When it comes to immune system health Zinc is a mineral that you want to keep tabs on. Zinc is the second most abundant metal in the body, right after iron. It’s involved in helping over 300 different kinds of enzymes in the body.
Some of it’s more important roles are aiding in protein & carbohydrate metabolism, cell division, cell growth, cell communication, DNA & RNA transcription, gene expression, vitamin & mineral absorption, insulin production (overrated), regulating cell death, vitamin and mineral absorption, collagen formation, maintaining sensory organs (like taste, smell, etc), and immune system function, just to name a few.
The Zinc and Autoimmune Disease Connection
In those with autoimmune diseases, zinc is the most common micro-nutrient deficiency.
In one study, which was a meta-analysis study that looked at over 62 studies from 1975-2017, compared zinc levels in people with autoimmune disease(s) and in those without. The zinc levels in those with autoimmune disease were significantly lower than the control group. In fact, over 70% of those with an autoimmune disease were majorly deficient in zinc.
Zinc is essential to produce white blood cells; which are the cells of your immune system . If you’re deficient in zinc it means shits about to get real for your immune system.
Being low in zinc messes with all those roles I listed above in addition contributing to chronic inflammation, the development or worsening of autoimmune diseases, and makes you more prone to illness and infection.
How to Test Zinc Levels
A blood test will shed some light on where your zinc levels sit. If you have insurance, then have your primary care or endo order the lab. If you don’t have insurance (or if your doctor is being difficult) then you can use an online service (like WalkInLabs.com, HealthLabs.com, or UltaLabTests.com ) to place the order yourself.
Healthy Range is considered anything between 70 – 120 µg/dL
Optimal Range is 80-110 µg/dL
Adding Zinc to Your Diet
Zinc is one of the 24 essential minerals that the body cannot produce or accumulate, which means you need to get it daily through diet.
The good news is that zinc is very easy to add to your diet!
Zinc is mostly found in oysters, but it’s also found in beef liver which is why I supplement with these desiccated liver capsules or zinc supplements (or more often than not, both!)If you go the supplement route, know that there are several different varieties of zinc to choose from.
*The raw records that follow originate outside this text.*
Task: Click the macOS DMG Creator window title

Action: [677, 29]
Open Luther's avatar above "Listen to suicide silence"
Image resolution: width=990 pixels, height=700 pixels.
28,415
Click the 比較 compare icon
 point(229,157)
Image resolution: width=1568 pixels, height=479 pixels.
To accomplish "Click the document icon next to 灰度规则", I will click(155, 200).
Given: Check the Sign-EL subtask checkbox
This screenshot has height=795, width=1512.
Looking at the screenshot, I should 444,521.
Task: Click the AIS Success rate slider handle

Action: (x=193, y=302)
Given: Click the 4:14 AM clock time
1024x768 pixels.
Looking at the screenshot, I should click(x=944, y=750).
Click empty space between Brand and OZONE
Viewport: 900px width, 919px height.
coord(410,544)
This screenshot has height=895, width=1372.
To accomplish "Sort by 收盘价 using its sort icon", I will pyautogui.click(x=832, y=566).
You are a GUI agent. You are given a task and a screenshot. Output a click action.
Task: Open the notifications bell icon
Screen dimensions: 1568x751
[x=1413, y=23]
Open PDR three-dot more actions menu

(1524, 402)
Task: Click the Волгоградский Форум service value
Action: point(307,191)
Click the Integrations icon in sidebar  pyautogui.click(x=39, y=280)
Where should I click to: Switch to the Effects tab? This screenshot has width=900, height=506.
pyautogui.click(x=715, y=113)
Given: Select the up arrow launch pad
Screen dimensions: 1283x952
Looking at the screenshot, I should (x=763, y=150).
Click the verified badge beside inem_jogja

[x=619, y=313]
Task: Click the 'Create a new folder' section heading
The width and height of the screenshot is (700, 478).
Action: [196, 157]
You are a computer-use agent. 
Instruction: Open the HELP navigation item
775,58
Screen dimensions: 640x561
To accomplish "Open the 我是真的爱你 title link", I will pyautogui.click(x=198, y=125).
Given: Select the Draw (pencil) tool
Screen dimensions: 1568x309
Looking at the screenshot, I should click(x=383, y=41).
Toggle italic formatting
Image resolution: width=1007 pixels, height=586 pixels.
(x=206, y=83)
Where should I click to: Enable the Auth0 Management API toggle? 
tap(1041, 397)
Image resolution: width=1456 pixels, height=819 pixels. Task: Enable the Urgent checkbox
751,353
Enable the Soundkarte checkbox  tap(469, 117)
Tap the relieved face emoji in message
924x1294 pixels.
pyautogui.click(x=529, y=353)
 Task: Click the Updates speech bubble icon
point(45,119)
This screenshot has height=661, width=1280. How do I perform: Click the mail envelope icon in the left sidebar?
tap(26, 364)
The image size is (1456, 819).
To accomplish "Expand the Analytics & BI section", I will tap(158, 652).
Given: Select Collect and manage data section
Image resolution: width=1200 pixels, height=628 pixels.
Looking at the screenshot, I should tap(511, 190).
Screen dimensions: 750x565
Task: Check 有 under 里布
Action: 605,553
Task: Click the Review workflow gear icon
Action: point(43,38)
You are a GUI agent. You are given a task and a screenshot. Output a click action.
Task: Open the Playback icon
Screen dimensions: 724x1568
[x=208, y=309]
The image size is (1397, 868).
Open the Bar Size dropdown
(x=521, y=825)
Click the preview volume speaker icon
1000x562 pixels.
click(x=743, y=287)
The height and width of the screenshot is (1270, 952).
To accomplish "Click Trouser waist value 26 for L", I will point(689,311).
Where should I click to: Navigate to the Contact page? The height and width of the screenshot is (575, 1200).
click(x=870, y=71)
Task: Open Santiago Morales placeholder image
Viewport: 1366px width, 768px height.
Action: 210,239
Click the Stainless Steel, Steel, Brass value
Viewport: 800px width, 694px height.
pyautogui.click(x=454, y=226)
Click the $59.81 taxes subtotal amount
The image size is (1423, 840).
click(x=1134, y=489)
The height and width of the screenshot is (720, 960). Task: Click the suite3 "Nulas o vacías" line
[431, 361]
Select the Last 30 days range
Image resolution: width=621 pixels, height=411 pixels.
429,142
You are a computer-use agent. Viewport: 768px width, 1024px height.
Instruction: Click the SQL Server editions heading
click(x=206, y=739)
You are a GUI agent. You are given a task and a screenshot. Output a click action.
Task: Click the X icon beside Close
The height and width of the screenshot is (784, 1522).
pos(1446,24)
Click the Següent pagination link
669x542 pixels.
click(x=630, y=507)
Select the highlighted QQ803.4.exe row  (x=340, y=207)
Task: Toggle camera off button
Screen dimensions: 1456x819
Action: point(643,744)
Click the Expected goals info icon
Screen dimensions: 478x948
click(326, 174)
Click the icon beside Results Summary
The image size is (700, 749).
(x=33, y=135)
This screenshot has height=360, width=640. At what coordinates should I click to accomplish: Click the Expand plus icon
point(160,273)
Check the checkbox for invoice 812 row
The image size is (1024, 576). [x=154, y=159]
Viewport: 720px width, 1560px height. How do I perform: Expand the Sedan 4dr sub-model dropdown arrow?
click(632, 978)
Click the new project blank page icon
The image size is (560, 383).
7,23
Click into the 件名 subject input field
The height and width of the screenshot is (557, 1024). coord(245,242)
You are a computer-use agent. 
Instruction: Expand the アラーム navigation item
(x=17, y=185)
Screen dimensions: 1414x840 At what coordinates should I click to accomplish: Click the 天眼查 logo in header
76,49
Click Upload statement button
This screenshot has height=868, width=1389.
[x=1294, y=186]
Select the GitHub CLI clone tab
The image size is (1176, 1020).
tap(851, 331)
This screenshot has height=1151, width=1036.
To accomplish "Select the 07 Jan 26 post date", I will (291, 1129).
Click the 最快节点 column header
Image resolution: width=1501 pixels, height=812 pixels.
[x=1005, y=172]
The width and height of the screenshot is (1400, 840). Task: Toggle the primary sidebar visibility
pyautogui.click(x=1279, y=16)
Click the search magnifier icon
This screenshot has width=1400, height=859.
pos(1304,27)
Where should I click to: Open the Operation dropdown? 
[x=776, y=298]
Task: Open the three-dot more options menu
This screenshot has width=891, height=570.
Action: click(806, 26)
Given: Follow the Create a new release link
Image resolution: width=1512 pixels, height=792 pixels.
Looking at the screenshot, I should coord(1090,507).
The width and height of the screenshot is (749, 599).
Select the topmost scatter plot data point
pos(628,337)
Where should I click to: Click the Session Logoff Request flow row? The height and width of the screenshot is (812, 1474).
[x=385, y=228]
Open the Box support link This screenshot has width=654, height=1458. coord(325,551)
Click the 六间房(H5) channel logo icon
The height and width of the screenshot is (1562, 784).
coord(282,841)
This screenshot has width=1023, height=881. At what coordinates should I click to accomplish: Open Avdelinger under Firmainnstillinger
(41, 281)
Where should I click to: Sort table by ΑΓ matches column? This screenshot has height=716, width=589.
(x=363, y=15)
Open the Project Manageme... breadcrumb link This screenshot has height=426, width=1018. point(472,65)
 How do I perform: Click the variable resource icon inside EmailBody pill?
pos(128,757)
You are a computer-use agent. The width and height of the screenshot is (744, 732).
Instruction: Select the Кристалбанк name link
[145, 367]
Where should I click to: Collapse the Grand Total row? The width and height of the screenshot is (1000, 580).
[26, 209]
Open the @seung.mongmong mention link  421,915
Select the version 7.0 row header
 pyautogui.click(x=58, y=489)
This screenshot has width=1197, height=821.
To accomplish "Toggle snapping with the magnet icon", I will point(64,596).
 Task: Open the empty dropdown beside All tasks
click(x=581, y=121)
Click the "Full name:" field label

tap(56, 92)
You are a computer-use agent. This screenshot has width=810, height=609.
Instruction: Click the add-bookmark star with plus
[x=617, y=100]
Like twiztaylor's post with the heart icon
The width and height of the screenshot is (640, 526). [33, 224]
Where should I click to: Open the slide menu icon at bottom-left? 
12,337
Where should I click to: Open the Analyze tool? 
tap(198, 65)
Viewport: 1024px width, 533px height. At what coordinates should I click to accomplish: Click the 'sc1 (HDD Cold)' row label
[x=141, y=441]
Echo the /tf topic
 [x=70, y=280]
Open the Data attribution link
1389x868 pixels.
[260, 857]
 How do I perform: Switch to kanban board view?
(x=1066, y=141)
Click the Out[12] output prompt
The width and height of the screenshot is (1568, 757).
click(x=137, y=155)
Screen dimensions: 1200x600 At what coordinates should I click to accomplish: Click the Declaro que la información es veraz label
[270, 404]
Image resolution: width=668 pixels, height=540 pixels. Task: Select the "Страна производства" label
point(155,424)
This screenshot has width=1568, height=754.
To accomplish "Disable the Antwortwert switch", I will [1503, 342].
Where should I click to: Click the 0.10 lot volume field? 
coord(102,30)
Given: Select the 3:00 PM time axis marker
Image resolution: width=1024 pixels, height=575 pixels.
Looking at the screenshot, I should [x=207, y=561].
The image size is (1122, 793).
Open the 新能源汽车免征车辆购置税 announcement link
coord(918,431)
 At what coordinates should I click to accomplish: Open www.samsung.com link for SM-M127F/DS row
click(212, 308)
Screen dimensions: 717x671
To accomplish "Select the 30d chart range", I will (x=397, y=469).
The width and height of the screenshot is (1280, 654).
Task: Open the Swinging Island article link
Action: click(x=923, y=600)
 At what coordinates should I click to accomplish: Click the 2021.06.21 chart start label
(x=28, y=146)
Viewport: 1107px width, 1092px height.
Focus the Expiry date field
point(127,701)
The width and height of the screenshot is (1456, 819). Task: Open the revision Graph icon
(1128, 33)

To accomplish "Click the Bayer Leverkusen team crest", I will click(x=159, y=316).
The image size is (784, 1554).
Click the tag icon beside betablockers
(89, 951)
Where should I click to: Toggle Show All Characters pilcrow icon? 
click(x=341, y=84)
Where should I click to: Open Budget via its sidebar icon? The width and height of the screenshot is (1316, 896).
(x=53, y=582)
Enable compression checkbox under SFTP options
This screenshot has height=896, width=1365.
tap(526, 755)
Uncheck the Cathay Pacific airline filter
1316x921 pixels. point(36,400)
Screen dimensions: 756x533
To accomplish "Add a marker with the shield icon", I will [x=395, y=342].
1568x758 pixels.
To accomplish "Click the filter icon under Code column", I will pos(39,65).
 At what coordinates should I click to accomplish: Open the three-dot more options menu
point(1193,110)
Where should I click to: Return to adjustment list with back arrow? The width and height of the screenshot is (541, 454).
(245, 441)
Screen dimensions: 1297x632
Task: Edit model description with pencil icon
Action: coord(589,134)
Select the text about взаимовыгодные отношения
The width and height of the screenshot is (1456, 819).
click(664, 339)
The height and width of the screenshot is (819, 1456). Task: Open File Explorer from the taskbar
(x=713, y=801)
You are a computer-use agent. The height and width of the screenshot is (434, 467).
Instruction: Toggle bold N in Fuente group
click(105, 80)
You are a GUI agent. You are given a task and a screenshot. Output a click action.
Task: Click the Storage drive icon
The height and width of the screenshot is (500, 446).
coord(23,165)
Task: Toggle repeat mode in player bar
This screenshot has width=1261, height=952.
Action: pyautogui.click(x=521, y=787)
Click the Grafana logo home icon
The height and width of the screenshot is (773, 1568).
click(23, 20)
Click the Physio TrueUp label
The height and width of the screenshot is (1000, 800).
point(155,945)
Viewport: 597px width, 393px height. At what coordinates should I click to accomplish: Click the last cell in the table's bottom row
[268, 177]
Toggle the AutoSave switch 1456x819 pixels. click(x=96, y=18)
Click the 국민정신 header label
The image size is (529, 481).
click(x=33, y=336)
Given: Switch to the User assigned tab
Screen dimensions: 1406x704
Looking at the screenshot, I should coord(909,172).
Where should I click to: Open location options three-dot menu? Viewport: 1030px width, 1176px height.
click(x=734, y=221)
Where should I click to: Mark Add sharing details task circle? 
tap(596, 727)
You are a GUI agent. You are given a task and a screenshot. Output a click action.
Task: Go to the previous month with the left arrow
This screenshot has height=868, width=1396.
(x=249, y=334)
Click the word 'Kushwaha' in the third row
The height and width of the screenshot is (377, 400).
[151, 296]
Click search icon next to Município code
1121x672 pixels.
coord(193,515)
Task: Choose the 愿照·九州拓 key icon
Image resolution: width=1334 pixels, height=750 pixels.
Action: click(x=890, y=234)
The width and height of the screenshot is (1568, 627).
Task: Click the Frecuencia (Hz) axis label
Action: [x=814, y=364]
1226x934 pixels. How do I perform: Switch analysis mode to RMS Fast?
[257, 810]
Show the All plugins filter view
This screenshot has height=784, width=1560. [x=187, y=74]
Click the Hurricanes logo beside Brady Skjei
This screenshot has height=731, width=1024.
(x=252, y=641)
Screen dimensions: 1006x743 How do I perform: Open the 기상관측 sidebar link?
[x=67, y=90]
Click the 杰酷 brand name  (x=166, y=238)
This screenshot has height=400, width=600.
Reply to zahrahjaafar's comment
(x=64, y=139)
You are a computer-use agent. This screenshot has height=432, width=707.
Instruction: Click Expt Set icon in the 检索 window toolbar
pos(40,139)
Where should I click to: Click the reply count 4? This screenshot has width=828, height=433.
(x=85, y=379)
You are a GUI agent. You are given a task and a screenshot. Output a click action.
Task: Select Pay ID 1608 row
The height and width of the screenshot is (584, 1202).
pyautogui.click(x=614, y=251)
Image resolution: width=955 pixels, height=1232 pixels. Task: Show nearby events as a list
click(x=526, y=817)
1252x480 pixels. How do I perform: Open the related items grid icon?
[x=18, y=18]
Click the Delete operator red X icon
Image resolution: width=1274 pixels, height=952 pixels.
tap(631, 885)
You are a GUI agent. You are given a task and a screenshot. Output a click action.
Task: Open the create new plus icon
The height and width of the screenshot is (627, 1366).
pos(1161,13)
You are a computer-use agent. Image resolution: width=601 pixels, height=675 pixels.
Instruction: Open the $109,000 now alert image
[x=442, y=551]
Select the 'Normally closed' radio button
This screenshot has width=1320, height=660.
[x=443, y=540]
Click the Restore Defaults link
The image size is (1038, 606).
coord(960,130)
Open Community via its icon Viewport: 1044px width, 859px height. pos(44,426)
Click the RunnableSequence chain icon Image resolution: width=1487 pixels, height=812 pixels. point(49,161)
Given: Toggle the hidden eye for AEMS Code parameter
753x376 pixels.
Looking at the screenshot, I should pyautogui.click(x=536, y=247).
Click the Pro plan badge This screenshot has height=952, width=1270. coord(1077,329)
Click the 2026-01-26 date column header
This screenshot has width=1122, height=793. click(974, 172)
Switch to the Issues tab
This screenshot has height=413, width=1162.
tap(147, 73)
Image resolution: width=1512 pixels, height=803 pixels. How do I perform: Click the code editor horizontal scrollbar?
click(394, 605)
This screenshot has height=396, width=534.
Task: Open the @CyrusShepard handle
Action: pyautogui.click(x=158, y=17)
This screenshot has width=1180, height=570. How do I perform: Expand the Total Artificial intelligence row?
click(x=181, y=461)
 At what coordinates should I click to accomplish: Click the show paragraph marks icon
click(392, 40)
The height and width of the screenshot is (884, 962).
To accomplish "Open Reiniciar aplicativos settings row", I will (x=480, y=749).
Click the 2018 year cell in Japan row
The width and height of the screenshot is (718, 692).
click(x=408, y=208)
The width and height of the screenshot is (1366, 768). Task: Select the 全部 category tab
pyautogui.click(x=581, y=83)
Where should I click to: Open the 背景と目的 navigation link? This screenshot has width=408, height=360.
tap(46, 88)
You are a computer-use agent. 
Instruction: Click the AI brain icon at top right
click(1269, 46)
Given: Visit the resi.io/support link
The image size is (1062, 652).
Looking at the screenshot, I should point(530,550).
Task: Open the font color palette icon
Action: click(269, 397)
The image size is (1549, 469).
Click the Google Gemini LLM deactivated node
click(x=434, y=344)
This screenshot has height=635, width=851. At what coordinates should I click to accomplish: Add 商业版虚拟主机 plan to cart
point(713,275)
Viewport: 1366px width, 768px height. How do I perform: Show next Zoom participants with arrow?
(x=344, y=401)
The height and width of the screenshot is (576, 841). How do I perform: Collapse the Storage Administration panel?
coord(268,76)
Some much better than others. Here is the quick rundown of the more popular forms:
- Zinc Picolinate: This is the kind I take. It is a chelated form of zinc, making it highly absorbable.
- Zinc Citrate: This tends to be a cheaper form, and you get what you pay for on this. This form is known for its laxative effects. In addition, it’s less absorbable, so you have to take more. Which when we’re talking laxatives, more is unfortunately more.
- Zinc Gluconate: not as well absorbed as picolinate, but commonly used.
- Zinc Sulfate/Oxide: A topical form of zinc mainly used in lotions, creams, or for skin problems like psoriasis.
Additional Benefits of Zinc for Autoimmune Disease
In addition to maintaining the health of your immune system, one of the unique qualities of zinc is its ability to repair intestinal permeability, aka leaky gut. Which, as you know, is huge for people living with an autoimmune disease .
There is a reason why zinc is always one of the top 5 vitamins/minerals recommended for people with autoimmune diseases. If Vitamin C is the King of immune system health, then Zinc is the Queen.